Nvidia's architects have rejiggered the SM's memory subsystem, too. For instance, the texture cache has been merged with the L1 compute cache. (Formerly, a partitioned chunk of the SM's 64KB shared memory block served as the L1 compute cache.) Naturally, each L1/texture cache is attached to a texture management unit. Each pair of quads shares one of these texture cache/filtering complexes. Separately, the 64KB block of shared memory remains, and as before, it services the entire SM.

Maxwell's control logic and execution resources are more directly associated with one another than in Kepler, and the scale of the SM itself is somewhat smaller. One Maxwell SM has 128 stream processors and eight texels per clock of texture filtering, down by one third and one half, respectively, from Kepler. The number of load/store and special-function units apparently remains the same. Nvidia says the Maxwell SM achieves about 90% of the performance of the Kepler SM in substantially less area. To give you some sense of the scale, the GM107 occupies about 24% more area than the GK107, yet the Maxwell-based chip has 66% more stream processors. Due to more efficient execution, the firm claims the GM107 manages about 2.3X the shader performance of the GK107.

How does Maxwell manage those gains? Well, the higher ratio of compute to texturing doesn't hurt—the SM has shifted from a rate of 12 flops for every texel filtered to 16. Meanwhile, Nvidia contends that much of the improvement comes from smarter, simpler scheduling that keeps the execution resources more fully occupied. Kepler moved some of the scheduling burden from the GPU into the compiler, and Maxwell reputedly continues down that path. Thanks to its mix of vec16 and vec32 units, the Kepler SM is surely somewhat complicated to manage, with higher execution latencies for thread groups that run on those half-width ALUs. A Maxwell quad outputs one warp per clock consistently, with lower latency. That fact should simplify scheduling and reduce the amount of overhead required to track thread states. I think. The methods GPUs use to keep themselves as busy—and efficient—as possible are still very much secret sauce.
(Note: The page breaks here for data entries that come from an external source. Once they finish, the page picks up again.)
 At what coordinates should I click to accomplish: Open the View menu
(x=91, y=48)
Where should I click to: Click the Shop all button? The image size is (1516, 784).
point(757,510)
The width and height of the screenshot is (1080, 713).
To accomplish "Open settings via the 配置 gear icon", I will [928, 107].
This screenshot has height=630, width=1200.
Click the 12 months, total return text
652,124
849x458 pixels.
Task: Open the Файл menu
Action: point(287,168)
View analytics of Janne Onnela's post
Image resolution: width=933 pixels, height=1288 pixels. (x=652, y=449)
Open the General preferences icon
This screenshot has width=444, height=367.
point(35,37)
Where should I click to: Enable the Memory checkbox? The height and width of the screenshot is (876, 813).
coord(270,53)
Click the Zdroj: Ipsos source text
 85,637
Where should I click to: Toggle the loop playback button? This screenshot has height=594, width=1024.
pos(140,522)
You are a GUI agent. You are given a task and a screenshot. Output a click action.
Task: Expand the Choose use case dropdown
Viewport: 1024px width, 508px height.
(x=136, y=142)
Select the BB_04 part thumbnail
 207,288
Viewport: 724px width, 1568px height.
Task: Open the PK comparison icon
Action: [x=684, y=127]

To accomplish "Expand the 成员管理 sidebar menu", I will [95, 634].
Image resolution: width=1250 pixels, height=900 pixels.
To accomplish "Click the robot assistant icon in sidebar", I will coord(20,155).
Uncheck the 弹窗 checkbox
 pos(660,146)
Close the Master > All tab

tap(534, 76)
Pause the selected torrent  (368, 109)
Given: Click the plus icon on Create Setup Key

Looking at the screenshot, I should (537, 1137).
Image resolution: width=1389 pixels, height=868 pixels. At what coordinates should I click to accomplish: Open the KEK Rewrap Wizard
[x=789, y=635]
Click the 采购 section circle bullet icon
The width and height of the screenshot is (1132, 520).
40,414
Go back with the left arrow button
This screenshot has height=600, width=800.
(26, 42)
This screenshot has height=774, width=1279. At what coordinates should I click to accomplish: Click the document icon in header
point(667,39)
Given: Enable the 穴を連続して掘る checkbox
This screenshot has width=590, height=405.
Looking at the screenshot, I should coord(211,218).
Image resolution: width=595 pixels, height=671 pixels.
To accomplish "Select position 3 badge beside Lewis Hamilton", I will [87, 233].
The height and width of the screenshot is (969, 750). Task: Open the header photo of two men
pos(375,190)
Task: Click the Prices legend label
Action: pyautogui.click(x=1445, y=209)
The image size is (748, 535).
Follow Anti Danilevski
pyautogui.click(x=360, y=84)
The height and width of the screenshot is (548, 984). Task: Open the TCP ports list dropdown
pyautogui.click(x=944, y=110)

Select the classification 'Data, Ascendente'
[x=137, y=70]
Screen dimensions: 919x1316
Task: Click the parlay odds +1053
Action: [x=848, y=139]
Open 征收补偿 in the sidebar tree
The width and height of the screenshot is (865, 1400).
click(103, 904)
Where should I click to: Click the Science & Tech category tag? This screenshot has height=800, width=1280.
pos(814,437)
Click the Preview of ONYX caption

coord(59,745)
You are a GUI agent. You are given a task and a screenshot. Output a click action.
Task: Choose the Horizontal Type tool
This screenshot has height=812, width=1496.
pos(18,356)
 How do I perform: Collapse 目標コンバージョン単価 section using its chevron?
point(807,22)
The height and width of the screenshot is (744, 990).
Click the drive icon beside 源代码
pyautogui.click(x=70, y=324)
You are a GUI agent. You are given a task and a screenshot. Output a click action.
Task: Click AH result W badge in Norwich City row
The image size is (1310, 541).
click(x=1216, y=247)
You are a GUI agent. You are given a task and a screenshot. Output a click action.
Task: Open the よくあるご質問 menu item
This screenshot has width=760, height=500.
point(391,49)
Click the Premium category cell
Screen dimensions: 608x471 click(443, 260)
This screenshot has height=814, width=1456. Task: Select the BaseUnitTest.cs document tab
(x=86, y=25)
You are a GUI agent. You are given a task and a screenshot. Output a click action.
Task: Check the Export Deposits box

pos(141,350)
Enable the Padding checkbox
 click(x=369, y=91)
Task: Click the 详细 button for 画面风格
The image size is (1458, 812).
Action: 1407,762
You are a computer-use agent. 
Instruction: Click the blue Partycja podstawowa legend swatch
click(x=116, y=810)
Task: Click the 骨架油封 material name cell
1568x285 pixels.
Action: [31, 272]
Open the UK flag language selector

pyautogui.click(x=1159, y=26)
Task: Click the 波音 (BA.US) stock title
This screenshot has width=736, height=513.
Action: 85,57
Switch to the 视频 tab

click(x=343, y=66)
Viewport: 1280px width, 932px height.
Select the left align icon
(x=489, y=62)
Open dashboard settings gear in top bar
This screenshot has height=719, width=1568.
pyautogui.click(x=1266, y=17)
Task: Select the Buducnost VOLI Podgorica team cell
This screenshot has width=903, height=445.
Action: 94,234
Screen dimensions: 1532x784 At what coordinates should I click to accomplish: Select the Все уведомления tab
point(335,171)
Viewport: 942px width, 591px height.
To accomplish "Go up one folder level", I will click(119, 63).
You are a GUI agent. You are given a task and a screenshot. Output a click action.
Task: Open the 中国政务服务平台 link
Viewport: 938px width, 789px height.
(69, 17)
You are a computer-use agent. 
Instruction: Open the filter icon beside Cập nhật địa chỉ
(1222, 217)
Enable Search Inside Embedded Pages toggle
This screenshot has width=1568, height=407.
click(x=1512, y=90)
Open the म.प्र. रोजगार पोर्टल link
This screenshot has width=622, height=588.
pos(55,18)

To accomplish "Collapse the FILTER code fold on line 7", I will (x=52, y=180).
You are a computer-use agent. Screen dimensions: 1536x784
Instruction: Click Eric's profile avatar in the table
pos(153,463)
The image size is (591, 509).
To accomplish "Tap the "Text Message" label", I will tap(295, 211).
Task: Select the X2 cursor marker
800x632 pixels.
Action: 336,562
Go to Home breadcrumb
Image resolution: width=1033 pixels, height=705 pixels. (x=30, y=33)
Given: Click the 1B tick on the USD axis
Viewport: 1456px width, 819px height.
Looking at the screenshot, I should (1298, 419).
One change in the new SM will be especially consequential for certain customers—and possibly for the entire GPU market. Maxwell restores a key execution resource that was left out of Kepler: the barrel shifter. The absence of this hardware doesn't seem to have negative consequences for graphics, but it means Kepler isn't well-suited to the make-work algorithms used by Litecoin and other digital currencies. AMD's GCN architecture handles this work quite well, and Radeons are currently quite scarce in North America since coin miners have bought up all of the graphics cards. The barrel shifter returns in Maxwell, and Nvidia claims the GM107 can mine digital currencies quite nicely, especially given its focus on power efficiency.

Beyond the SM, the other big architectural change in Maxwell is the growth of the L2 cache. The GM107's L2 cache is 2MB, up from just 256KB in the GK107. This larger cache should provide two related benefits: bandwidth amplification for the GPU's external memory and a reduction in the power consumed by doing expensive off-chip I/O. Caches keep growing in importance (and size) for graphics hardware for exactly these reasons. I'm curious to see whether the upcoming larger chips based on Maxwell follow the GM107's lead by including L2 caches eight times the size of their predecessors. That may not happen. Nvidia GPU architect Jonah Alben tells us the L2 cache size in Maxwell is independent of the number of SMs or flops on tap.

Along with everything else, the dedicated video processing hardware in Maxwell has received some upgrades. The video encoder can compress video (presumably 1080p) to H.264 at six to eight times the speed of real-time. That's up from 4X real-time in Kepler. Meanwhile, video decoding is 8-10X faster than Kepler due in part to the addition of a local cache for the decoder hardware. This big performance boost probably isn't needed by itself, but again, the goal here is to save power. Along those lines, Nvidia's engineers have added a low-power sleep state, called GC5, to the chip for video playback and other light workloads.